Yeah, you've exactly captured one of the main problems with the model being relentlessly proactive: it will happily burn like $5 of tokens to avoid asking the human to take a screenshot or click a button for it.
Yeah, you've exactly captured one of the main problems with the model being relentlessly proactive: it will happily burn like $5 of tokens to avoid asking the human to take a screenshot or click a button for it.
I think providing proper token-efficient tools for agents will become even more important now.
I'm actually very happy about this. Babysitting the agent just in case it needs me to do something is a terrible use of my time. I've always had to be very explicit about the various ways that it can get an automated feedback loop going to check its work, and now Fable doesn't even need that hand holding. Really great improvement all around.
Have you ever wondered this would end up costing more than a competent offshore developer with more frugal harness/model?
You still need a competent developer for the prompting, planning, etc. But once it's running, I want to avoid mental context switches and just have it run
Giving it access to a cheap human who is just there to take screenshots, do QA, give UX feedback sounds like a good idea in principle.
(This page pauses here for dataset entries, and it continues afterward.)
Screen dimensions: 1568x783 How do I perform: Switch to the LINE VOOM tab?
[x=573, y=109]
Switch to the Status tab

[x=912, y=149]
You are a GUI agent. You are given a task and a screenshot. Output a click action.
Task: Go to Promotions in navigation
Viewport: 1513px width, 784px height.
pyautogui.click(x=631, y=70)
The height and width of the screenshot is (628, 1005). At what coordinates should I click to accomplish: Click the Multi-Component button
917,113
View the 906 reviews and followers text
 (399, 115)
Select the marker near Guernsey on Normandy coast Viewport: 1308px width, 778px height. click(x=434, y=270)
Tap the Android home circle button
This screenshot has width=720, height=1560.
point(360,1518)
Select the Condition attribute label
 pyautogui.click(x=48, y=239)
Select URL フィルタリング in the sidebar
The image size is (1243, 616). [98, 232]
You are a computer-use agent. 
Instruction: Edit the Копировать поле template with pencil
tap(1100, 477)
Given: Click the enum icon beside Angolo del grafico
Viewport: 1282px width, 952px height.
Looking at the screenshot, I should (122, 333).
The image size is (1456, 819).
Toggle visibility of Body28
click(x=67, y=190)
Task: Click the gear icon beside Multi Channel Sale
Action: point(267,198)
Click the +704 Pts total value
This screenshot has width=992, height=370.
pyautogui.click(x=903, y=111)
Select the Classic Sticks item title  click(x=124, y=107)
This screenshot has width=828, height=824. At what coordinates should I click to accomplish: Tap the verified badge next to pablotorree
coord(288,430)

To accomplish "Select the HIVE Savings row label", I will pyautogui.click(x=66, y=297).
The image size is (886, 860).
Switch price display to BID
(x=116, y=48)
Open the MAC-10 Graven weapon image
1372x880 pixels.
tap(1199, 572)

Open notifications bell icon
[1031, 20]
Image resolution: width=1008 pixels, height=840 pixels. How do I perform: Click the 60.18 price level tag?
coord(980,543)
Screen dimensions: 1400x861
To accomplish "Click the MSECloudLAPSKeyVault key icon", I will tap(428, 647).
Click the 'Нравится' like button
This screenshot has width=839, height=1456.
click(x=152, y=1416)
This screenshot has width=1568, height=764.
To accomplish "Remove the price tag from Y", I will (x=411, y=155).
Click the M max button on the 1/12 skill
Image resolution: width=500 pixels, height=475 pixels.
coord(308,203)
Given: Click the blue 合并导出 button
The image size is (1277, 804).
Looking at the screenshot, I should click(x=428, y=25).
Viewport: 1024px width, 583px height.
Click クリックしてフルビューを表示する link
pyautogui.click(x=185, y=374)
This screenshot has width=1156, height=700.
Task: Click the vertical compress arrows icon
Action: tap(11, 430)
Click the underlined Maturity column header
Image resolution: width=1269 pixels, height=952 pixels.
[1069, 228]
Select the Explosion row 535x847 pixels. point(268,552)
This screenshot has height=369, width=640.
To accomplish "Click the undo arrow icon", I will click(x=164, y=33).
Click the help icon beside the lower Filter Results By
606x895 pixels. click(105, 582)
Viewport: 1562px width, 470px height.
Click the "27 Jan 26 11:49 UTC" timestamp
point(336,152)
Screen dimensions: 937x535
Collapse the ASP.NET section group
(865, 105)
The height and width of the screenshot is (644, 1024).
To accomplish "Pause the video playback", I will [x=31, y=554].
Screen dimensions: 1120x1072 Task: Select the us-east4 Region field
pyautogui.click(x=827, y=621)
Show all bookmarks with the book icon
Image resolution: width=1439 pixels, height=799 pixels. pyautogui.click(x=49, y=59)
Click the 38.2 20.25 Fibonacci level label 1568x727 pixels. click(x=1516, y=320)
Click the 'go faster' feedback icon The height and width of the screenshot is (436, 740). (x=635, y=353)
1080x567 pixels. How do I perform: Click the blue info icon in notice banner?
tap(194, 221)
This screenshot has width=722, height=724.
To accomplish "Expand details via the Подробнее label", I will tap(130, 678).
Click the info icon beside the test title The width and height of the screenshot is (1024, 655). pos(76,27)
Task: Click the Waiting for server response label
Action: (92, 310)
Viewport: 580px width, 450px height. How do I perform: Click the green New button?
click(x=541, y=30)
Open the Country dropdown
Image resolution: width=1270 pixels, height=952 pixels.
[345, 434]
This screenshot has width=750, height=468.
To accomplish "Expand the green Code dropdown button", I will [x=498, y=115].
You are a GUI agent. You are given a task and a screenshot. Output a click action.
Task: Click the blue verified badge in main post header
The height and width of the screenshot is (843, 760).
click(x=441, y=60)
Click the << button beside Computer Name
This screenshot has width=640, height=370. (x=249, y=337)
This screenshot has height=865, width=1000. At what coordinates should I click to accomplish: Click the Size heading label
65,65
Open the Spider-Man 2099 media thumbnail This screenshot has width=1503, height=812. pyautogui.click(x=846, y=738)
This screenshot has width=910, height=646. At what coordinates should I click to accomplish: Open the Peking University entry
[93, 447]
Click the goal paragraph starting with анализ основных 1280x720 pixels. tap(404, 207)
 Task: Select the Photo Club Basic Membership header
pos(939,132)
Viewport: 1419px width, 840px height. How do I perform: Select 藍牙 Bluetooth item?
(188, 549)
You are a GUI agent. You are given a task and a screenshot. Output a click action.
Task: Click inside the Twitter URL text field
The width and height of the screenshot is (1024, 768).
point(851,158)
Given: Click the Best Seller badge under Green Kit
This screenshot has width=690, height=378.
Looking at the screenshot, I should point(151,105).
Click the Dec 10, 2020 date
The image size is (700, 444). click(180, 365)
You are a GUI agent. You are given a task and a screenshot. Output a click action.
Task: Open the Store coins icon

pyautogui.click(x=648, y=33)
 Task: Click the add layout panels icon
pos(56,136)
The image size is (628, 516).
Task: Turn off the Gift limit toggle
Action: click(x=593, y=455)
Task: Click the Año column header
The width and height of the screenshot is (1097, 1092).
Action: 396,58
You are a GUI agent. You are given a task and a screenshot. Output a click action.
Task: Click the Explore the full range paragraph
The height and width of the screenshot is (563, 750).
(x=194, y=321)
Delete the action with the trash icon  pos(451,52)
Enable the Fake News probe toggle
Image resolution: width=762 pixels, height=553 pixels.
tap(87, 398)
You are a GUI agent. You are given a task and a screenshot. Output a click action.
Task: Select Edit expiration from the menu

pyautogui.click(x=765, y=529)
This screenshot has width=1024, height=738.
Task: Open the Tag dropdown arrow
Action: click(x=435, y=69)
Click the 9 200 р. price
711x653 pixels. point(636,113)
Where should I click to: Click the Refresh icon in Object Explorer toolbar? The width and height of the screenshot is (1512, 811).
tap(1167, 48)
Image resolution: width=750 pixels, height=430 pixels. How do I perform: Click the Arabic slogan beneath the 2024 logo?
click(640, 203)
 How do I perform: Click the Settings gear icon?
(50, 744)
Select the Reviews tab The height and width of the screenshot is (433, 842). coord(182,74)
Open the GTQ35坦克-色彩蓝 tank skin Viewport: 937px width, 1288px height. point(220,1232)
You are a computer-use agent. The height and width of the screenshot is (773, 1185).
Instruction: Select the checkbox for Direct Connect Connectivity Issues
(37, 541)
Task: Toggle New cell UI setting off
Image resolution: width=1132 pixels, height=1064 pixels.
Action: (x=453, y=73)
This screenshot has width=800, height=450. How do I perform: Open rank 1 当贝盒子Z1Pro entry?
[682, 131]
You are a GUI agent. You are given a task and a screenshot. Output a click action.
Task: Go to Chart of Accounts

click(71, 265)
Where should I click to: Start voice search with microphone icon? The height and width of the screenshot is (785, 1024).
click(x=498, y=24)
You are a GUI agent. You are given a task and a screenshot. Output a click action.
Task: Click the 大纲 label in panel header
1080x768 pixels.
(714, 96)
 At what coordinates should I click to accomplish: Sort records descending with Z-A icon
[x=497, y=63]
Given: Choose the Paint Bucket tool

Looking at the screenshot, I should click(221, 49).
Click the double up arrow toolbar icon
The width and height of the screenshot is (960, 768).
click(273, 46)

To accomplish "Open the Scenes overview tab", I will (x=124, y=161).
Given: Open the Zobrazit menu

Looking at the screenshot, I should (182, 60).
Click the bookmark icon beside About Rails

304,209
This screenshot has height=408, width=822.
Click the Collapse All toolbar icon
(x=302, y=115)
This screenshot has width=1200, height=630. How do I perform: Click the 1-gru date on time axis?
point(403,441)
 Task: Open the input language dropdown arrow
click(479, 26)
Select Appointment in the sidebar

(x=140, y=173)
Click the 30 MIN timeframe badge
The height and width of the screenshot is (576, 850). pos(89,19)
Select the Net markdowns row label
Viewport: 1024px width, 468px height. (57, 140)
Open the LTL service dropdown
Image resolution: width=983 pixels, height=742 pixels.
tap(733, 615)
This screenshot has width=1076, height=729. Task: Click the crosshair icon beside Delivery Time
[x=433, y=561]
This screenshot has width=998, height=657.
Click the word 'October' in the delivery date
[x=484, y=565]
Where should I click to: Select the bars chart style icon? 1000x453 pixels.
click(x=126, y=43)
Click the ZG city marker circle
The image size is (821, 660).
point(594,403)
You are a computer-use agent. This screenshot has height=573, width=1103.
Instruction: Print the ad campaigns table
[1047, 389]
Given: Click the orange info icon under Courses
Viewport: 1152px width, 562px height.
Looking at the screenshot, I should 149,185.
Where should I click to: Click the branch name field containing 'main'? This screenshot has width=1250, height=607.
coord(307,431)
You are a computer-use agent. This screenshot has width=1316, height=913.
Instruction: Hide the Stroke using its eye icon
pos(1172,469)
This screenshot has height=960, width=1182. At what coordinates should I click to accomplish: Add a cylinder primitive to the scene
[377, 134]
It's non-trivial to set up, but I wouldn't be surprised if some companies this becomes a thing. The return of the QA department, just that they now get to do the agent's bidding in addition to checking if the results work
Have you tried instructing it not to do that? Something like "do not branch into side projects or hacky solutions to obtain information you could ask me for. For example: if you need a screenshot of the issue, just ask me to take a screenshot rather than find a way to reproduce and screenshot it."
I used to complain about all the levels of indirection of modern software, running in a javascript jit, in a browser container, in a vm, on an os, etc.
I eventually just accepted it, but this new agent layer really takes things to a new level.
Ha, you just gave me an idea. Add to the prompt “do not do things that will burn over X tokens if the human operator can do it in less than X min, ask for it”.
I wonder if LLMs can estimate effort in tokens?
I just say "if you need something specific or have any questions, stop and ask me for it".
Honestly Claude straight up ignores my input sometimes, preferring to instead run commands for output and processing that and burning through a series of tokens when thinking hard about whether to ignore me.
Like today, I told Claude exactly the name of the folder it had mistaken (it was supposed to be prod, not production), and it disregarded my input to then examine the directory itself. Small example of the kind of things it's been doing lately but that's top of mind.
Almost if this was _intentional_... maybe related to Anthropic still not being profitable and burning thru wads of cash every day.
The conspiracy theorist in me says that LLM providers do this regularly (or at least, don't bother optimizing for it) beyond some arbitrary "$/task" metric. I am not sure of there is enough SOTA model competition to avoid this.